4. Configure the CIFS service in Services → CIFS with the following attributes:​

• • Authentication Model: Anonymous
  • Guest Account: guest
  • check the boxes boxes Allow Empty Password and Enable Home Directories
  • Home Directories: browse to the volume to be shared

If something I've done doesn't match that I'm not seeing it...

I'm not sure how/why "enable home directories" was checked or the path configured. I have changed that (unchecked, and left blank). Is this possibly the source of the issue?

 

[pirateghost]

I do not even HAVE a user called guest on my system.

My CIFS service is set to 'nobody'
My volumes/datasets are owned by 'nobody' and 'nogroup'

Which I suppose is the same thing as setting a 'guest', but I have never done anything of the sort to configure my open shares.
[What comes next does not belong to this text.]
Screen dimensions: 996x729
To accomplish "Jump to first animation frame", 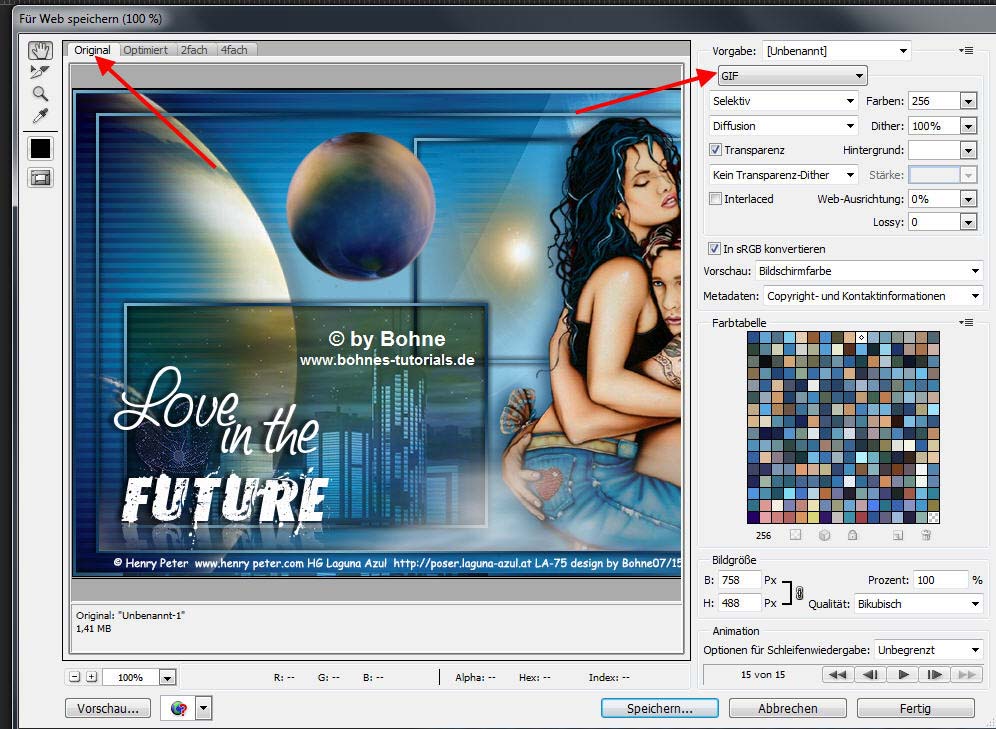I will pos(838,675).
In looking at your screenshots a little closer (I'm on my laptop now), I noticed you are using WINDOWS ACL, thats really the only other major difference I see between my setup and yours, aside from the user and the home directory settings. I do not ever use the Windows ACL on my FreeNAS boxes, simply because I have never seen it work properly.

Maybe try setting the ACL to UNIX ACL?

 

[scottroberts6]

Perhaps this is the way to go then... what's up with the wiki making up a bunch of unnecessary steps? Anyway, I'll give it a shot and report back when I know more.

Thanks!

 

[pirateghost]

Don't know. I never followed any wiki to set up my shares. I used the documentation and trial and error.

Sent from my Galaxy Nexus

 

[gpsguy]

Like pirateghost, I don't use guest either.

You might want to take a look at the last message in this thread: permissions-set-up-example-for-dummies. NASA posted a "how to", earlier today.

 

[cyberjock]

Yeah, you shouldn't be creating a "guest" account at all. Not sure why they wiki says you should. That's just crazy talk.